• Exercise input
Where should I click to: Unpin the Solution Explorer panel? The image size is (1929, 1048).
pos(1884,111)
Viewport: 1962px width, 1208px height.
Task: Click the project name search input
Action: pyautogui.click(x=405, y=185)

• The task
Reproduce the full listing above, character for character.

• Response to the exercise
Where should I click to: Unpin the Solution Explorer panel? The image size is (1929, 1048).
pos(1884,111)
Viewport: 1962px width, 1208px height.
Task: Click the project name search input
Action: pyautogui.click(x=405, y=185)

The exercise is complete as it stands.